- **Information**

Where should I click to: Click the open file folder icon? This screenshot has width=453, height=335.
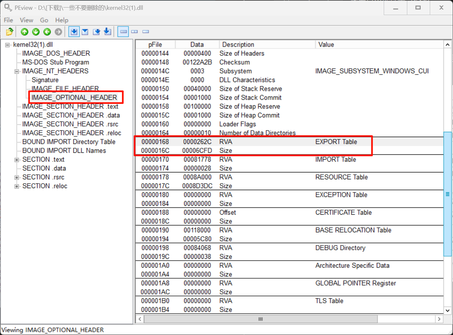(x=9, y=32)

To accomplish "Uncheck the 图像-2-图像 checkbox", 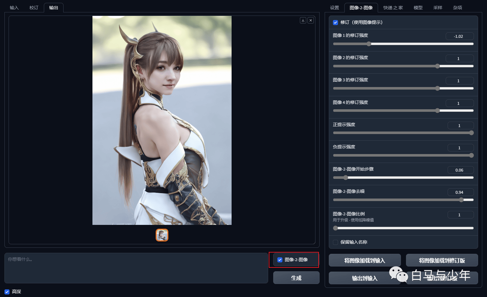I will click(280, 260).
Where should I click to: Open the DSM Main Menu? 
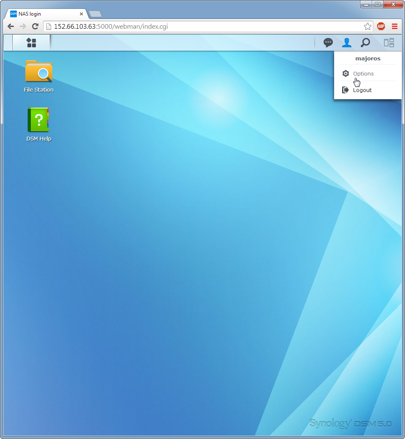31,43
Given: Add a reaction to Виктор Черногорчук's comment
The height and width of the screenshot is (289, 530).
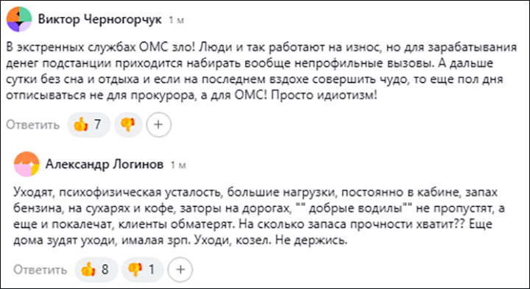Looking at the screenshot, I should [x=158, y=125].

- **Work instruction**
Output the line containing "The height and" along with every line after it to the end of the material, exactly as written, but without pictures.

- **Solution for this exercise**
The height and width of the screenshot is (289, 530).
Looking at the screenshot, I should [x=158, y=125].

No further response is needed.